Für Fifa-Boss Gianni Infantino könnte sich der direkte Draht in den Kreml nun in eine Feldpost verkehren. (Foto: Hassan Ammar/dpa)

Beide Sportführer sind eng verflochten mit Freund Wladimir. Bach hatte schon 2014 Dusel, dass sein Tête-à-Tête mit Putin am Ende der Sotschi-Spiele, als der Einmarsch auf die Krim schon vorbereitet war, so wenig Aufmerksamkeit erfuhr. Was auch für den fürsorglichen Umgang seines IOC mit Russlands Staatsdoping gilt.
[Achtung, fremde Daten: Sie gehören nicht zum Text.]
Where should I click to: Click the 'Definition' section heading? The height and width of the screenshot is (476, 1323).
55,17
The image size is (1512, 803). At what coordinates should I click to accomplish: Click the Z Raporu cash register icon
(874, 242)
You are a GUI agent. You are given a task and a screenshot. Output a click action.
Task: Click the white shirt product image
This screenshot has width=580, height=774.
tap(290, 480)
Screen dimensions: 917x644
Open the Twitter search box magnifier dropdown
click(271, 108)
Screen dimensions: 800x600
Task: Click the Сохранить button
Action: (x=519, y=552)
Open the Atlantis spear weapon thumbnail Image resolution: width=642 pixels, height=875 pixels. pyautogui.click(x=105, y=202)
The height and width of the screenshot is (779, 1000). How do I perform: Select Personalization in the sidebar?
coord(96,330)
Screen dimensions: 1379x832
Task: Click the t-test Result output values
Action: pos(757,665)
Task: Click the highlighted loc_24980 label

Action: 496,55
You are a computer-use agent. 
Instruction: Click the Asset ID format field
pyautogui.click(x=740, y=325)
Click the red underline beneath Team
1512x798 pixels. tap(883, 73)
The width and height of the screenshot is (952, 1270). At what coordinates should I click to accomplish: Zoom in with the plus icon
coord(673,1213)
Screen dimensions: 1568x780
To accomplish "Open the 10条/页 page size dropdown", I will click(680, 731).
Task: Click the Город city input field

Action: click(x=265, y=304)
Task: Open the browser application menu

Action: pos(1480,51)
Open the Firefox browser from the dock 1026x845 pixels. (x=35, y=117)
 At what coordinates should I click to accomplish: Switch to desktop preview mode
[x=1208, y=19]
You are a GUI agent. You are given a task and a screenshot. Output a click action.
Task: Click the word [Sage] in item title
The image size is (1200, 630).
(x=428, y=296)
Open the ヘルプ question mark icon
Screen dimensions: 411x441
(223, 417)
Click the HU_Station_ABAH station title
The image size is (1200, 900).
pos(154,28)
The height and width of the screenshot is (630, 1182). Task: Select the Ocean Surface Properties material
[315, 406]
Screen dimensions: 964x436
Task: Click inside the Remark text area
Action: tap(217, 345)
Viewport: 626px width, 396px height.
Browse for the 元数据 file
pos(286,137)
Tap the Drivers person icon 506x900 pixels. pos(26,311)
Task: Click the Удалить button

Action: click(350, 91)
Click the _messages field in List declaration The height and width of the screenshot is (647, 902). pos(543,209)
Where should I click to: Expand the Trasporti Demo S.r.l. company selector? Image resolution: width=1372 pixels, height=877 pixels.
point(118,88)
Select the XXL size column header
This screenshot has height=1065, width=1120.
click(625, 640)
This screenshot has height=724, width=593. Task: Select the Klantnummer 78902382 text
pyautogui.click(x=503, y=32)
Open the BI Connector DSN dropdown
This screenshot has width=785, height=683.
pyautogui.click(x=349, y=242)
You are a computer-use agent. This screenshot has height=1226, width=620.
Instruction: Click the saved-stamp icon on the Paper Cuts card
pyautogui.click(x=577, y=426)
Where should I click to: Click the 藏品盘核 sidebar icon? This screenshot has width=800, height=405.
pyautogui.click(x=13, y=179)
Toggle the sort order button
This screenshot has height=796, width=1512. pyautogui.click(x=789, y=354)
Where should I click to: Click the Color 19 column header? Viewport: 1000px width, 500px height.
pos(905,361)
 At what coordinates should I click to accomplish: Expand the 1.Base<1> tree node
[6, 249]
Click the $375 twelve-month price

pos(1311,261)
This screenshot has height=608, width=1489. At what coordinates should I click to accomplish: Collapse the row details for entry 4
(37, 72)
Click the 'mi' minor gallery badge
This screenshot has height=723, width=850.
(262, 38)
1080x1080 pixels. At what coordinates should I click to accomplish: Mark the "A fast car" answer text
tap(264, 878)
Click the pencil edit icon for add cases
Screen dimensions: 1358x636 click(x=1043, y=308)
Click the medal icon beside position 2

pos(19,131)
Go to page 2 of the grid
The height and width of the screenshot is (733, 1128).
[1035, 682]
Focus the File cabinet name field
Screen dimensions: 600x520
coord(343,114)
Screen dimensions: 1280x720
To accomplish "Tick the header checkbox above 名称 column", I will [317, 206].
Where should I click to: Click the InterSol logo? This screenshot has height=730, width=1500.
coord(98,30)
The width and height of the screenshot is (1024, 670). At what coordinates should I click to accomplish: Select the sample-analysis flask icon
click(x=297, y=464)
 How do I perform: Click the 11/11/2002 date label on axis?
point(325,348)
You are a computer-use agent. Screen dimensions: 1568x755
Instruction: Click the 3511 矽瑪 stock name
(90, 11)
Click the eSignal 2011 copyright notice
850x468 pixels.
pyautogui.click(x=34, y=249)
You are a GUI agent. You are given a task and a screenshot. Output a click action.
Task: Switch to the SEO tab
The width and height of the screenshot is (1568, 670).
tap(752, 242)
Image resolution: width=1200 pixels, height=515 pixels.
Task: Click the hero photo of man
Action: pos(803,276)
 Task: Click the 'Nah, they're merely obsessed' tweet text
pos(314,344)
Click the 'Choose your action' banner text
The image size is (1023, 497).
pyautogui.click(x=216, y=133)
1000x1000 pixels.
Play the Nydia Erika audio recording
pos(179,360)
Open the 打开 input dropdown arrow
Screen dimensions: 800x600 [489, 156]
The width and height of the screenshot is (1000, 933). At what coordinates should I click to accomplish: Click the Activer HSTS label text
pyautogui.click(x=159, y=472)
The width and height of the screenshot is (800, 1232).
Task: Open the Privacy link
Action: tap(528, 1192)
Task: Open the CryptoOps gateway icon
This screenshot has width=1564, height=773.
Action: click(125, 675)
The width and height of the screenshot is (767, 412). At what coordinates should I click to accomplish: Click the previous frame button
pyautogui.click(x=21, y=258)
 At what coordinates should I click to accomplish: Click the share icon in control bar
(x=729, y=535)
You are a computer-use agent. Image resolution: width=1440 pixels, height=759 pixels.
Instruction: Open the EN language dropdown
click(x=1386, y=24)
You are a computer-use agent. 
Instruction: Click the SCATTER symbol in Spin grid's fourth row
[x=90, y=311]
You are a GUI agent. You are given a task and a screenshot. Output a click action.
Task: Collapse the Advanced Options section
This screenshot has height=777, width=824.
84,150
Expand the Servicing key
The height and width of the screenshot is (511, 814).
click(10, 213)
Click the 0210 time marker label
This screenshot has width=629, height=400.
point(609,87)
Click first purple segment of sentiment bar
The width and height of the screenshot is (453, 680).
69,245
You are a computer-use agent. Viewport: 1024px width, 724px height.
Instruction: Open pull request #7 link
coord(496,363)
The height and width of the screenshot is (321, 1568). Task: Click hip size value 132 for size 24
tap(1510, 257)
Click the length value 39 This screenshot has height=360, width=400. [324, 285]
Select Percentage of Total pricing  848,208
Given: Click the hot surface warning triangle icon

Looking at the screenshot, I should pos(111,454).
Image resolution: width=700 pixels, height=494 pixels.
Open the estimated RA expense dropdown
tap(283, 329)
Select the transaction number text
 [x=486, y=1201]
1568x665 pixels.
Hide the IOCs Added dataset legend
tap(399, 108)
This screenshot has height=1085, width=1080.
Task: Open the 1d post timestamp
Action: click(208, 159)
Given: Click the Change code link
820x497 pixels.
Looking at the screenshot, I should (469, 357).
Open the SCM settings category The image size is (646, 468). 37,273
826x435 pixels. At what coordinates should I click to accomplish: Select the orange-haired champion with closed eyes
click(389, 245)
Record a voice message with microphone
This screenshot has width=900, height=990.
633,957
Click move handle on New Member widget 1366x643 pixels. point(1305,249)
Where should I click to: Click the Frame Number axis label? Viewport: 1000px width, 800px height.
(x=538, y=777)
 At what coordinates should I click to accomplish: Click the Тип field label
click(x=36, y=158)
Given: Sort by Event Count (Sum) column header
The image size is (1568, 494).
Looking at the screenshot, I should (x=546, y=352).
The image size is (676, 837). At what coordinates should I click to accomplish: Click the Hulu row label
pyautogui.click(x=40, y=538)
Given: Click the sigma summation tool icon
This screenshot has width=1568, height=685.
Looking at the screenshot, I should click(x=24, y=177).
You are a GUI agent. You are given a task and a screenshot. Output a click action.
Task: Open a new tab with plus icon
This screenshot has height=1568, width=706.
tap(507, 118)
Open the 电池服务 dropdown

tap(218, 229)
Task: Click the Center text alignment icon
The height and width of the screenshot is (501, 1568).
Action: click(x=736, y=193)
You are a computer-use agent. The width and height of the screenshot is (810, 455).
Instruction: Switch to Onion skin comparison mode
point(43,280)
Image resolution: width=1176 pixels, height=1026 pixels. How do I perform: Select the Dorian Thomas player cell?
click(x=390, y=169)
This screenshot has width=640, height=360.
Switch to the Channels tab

Und Infantino, der Fußball-Kapo, dem die Schweizer Justiz nachspürt und der sich just von Zürich nach Katar verkrümelt hat? Er hat ein Problem, das dem der Oligarchen im Exil ähnelt. Der direkte Draht in den Kreml, der hat sich für ihn offenbar schon in eine Feldpost verkehrt. Wer so nah am Kreml ist, dass er sogar einen Teilumzug der Fifa nach Moskau plant, der zappelt fest an Putins Strippen. Nur so erklärt sich, dass Infantino weiter so tut, als wäre der Krieg eine lästige Momentaufnahme - und schlimmer: Dass nun andere Länder sein Integritätsproblem ausbaden sollen. Sonntagabend tat er kund, dass Putins Team weiterkicken darf, jetzt halt einfach unter anderem Kürzel: RFU statt Russland. Auch sollen russische Flagge und Hymne nicht mehr verwendet werden. Welch gewaltigen Nebenschauplatz er damit eröffnet, ist offenbar nur ihm unklar: Polen, Schweden und andere werden sich nicht zwingen lassen. Reisen am Ende Putins Mannen kampflos zur WM?

Infantino: Er steht für Skrupellosigkeit, für die hässliche Fratze des Fußballgeschäfts. Ein in sich gefangener Machtmensch, den die Sportgemeinschaft sich nicht länger leisten sollte.